Il n’est pas trop tard pour tenir l’Iran responsable de crimes contre l’humanité

Il n’est pas trop tard pour tenir l’Iran responsable de crimes contre l’humanité
  • En 1988, l’Iran a été le terrain de ce que de nombreux experts des droits de l’homme et spécialistes du droit international qualifient de «génocide» et de «pire crime contre l’humanité dans la seconde moitié du XXe siècle»
  • La violente répression des dissidents et l’exportation des principes «révolutionnaires» de l’extrémisme islamique sont des caractéristiques essentielles de la stratégie du régime des mollahs pour rester au pouvoir

Lorsqu’il est question du régime iranien et de son rôle dans les crimes contre l’humanité, de nombreux événements restent non résolus, des années, voire des décennies plus tard.

Certains, comme le bombardement d’infrastructures civiles en Syrie, sont probablement attribuables au régime iranien et à ses milices et groupes terroristes par procuration. Des avocats des droits de l’homme tentent actuellement de traduire en justice des responsables militaires iraniens et syriens.
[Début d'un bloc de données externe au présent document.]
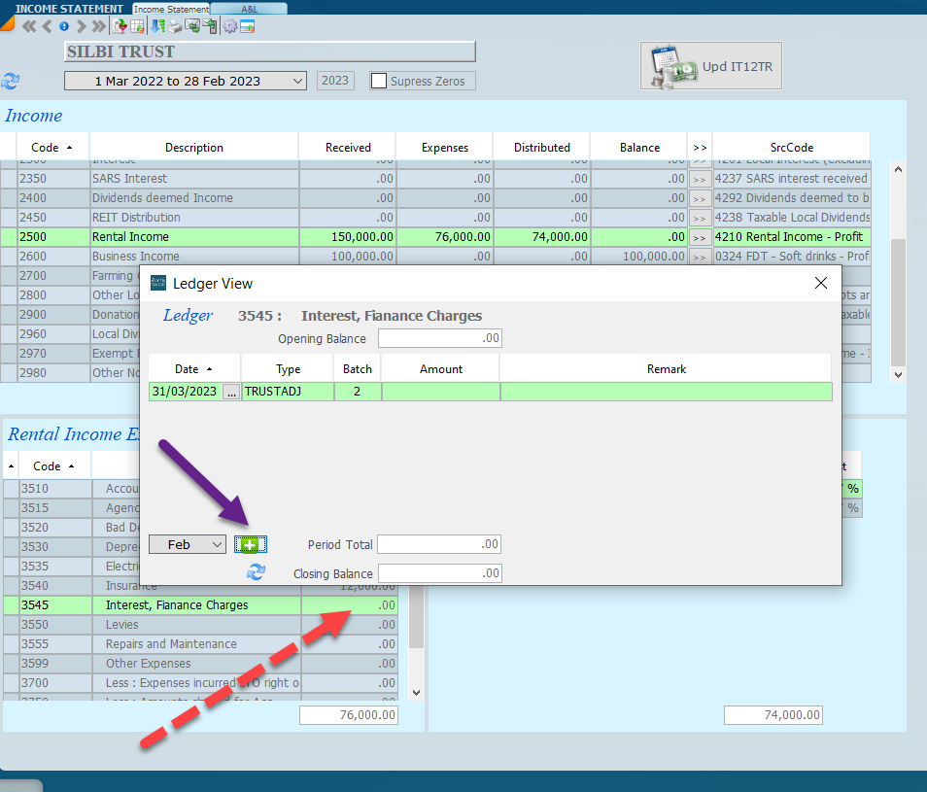This screenshot has width=927, height=792.
Task: Click the Upd IT12TR button
Action: [710, 66]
Ils seront tenus responsables de crimes de guerre devant la Cour pénale internationale.

Gissou Nia, un avocat qui fait partie de l’équipe juridique, déclare: «Jusqu’à présent, peu d’attention publique a été accordée à la responsabilité juridique de la République islamique d’Iran dans le conflit syrien qui dure depuis une décennie. En effet, les responsables iraniens mènent de grandes interventions en Syrie, en plus de commettre des atrocités. L’Iran a fourni un soutien militaire et non militaire considérable pour atteindre ses objectifs, principalement pour empêcher la chute du président syrien déchu, Bachar al-Assad. Malheureusement, ces objectifs ont été atteints au prix de centaines de milliers de civils syriens tués, blessés et déplacés.»
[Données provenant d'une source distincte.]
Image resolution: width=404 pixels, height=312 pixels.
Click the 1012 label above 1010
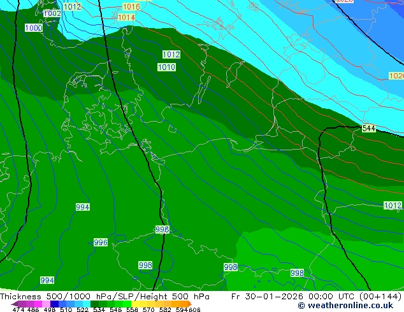171,55
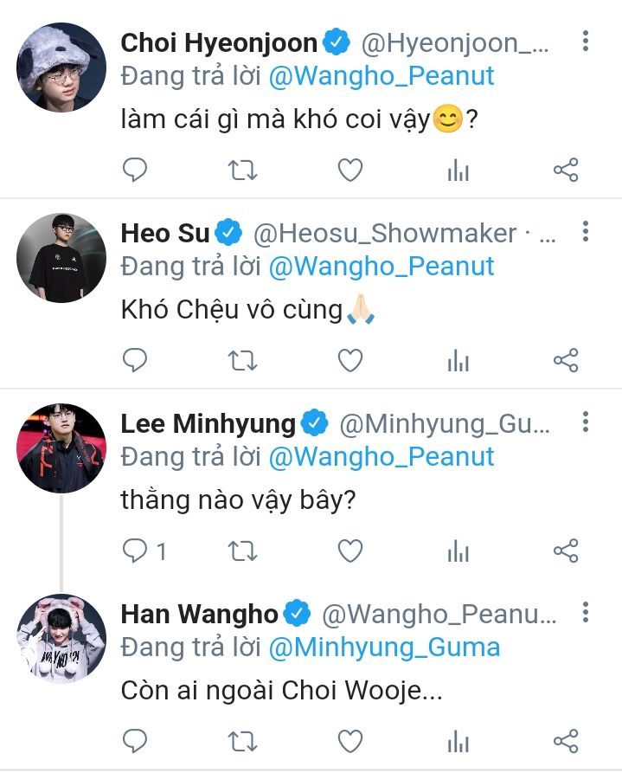This screenshot has height=773, width=622.
Task: Open @Wangho_Peanut link in Heo Su's reply
Action: click(382, 266)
Pendant le conflit syrien, l’Iran a demandé l’aide de ses mandataires chiites, principalement le Hezbollah, pour soutenir les forces de M. Assad. Lorsque le nombre de groupes d’opposition syriens a augmenté, Téhéran a engagé des combattants chiites en provenance d’autres pays, dont le Pakistan et l’Afghanistan.
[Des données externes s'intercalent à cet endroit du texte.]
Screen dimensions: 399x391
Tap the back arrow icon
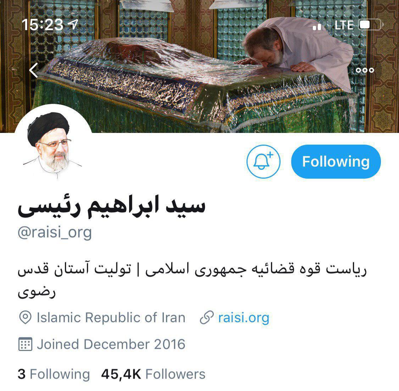point(34,70)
En outre, le régime iranien n’a pas encore été tenu responsable d’un autre crime majeur contre l’humanité. En 1988, l’Iran a été le terrain de ce que de nombreux experts des droits de l’homme et spécialistes du droit international qualifient de «génocide» et de «pire crime contre l’humanité dans la seconde moitié du XXe siècle».

Entre juillet et septembre de cette année-là, quelque trente mille prisonniers politiques ont été exécutés après des simulacres de procès qui duraient souvent moins de cinq minutes. Les «Commissions de la mort», responsables de ces procès, ont été constituées à la suite de l’émission par le Guide suprême de l’époque, l’ayatollah Khomeini, d’une fatwa. Cette dernière visait les militants du principal mouvement d’opposition iranien – le Conseil national de la résistance iranienne (CNRI) – et les a tous déclarés coupables du crime capital d’«inimitié envers Dieu».

Comparé à d’autres atrocités similaires, le massacre des prisonniers iraniens en 1988 s’est déroulé dans une relative discrétion. Mais même en l’absence de réseaux sociaux capables de diffuser ces informations à très grande vitesse, la nouvelle est presque aussitôt parvenue aux oreilles des décideurs politiques occidentaux. En conséquence, la forte augmentation des exécutions a été mentionnée dans une résolution de l’Assemblée générale des nations unies sur la situation des droits de l’homme en Iran la même année. Malheureusement, aucun des organes compétents de l’Organisation des nations unies (ONU) n’a donné suite à cette résolution. Les experts en matière de droits de l’homme de l’ONU ont reconnu ce fait en septembre 2020, lorsqu’ils ont envoyé une lettre aux autorités iraniennes appelant à la transparence sur ce massacre.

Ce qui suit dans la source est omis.